- [What is required]:
Every single entry should be printed exactly.

- [Stored items from a collection]:
--*--

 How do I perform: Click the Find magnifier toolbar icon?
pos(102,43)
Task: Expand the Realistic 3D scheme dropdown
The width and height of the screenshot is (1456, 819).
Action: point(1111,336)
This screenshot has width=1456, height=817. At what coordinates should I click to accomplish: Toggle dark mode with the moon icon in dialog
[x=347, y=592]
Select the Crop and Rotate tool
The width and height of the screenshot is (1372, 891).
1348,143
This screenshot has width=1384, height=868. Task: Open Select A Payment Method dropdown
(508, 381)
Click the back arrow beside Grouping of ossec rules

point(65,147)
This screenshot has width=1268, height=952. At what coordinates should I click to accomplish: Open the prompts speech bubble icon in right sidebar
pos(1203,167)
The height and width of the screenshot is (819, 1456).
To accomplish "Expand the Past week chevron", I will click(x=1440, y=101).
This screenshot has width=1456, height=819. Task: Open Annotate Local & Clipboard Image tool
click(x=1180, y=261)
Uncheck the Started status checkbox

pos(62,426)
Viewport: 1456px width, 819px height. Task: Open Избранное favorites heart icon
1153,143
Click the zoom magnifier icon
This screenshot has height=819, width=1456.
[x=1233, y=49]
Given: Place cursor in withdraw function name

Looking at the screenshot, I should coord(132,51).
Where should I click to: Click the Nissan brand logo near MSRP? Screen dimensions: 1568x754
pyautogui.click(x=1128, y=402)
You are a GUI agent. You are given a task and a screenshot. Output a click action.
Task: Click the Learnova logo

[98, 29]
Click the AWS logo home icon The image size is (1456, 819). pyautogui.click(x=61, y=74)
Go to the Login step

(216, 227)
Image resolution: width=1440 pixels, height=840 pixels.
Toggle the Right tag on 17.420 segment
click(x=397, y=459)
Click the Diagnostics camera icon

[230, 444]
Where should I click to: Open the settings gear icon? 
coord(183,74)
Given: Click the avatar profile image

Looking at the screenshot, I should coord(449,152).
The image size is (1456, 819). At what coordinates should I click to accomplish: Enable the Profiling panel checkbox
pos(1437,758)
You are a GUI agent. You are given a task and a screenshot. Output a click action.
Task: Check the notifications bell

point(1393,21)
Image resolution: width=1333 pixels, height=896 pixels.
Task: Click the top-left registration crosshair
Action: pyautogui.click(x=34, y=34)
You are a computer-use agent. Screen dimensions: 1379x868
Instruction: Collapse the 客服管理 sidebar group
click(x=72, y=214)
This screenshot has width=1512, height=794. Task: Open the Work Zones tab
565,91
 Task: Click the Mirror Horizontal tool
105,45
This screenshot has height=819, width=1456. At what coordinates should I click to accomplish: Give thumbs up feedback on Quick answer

--*--

- [Answer]:
 How do I perform: Click the Find magnifier toolbar icon?
pos(102,43)
Task: Expand the Realistic 3D scheme dropdown
The width and height of the screenshot is (1456, 819).
Action: point(1111,336)
This screenshot has width=1456, height=817. At what coordinates should I click to accomplish: Toggle dark mode with the moon icon in dialog
[x=347, y=592]
Select the Crop and Rotate tool
The width and height of the screenshot is (1372, 891).
1348,143
This screenshot has width=1384, height=868. Task: Open Select A Payment Method dropdown
(508, 381)
Click the back arrow beside Grouping of ossec rules

point(65,147)
This screenshot has width=1268, height=952. At what coordinates should I click to accomplish: Open the prompts speech bubble icon in right sidebar
pos(1203,167)
The height and width of the screenshot is (819, 1456).
To accomplish "Expand the Past week chevron", I will click(x=1440, y=101).
This screenshot has width=1456, height=819. Task: Open Annotate Local & Clipboard Image tool
click(x=1180, y=261)
Uncheck the Started status checkbox

pos(62,426)
Viewport: 1456px width, 819px height. Task: Open Избранное favorites heart icon
1153,143
Click the zoom magnifier icon
This screenshot has height=819, width=1456.
[x=1233, y=49]
Given: Place cursor in withdraw function name

Looking at the screenshot, I should coord(132,51).
Where should I click to: Click the Nissan brand logo near MSRP? Screen dimensions: 1568x754
pyautogui.click(x=1128, y=402)
You are a GUI agent. You are given a task and a screenshot. Output a click action.
Task: Click the Learnova logo

[98, 29]
Click the AWS logo home icon The image size is (1456, 819). pyautogui.click(x=61, y=74)
Go to the Login step

(216, 227)
Image resolution: width=1440 pixels, height=840 pixels.
Toggle the Right tag on 17.420 segment
click(x=397, y=459)
Click the Diagnostics camera icon

[230, 444]
Where should I click to: Open the settings gear icon? 
coord(183,74)
Given: Click the avatar profile image

Looking at the screenshot, I should coord(449,152).
The image size is (1456, 819). At what coordinates should I click to accomplish: Enable the Profiling panel checkbox
pos(1437,758)
You are a GUI agent. You are given a task and a screenshot. Output a click action.
Task: Check the notifications bell

point(1393,21)
Image resolution: width=1333 pixels, height=896 pixels.
Task: Click the top-left registration crosshair
Action: pyautogui.click(x=34, y=34)
You are a computer-use agent. Screen dimensions: 1379x868
Instruction: Collapse the 客服管理 sidebar group
click(x=72, y=214)
This screenshot has width=1512, height=794. Task: Open the Work Zones tab
565,91
 Task: Click the Mirror Horizontal tool
105,45
This screenshot has height=819, width=1456. At what coordinates should I click to accomplish: Give thumbs up feedback on Quick answer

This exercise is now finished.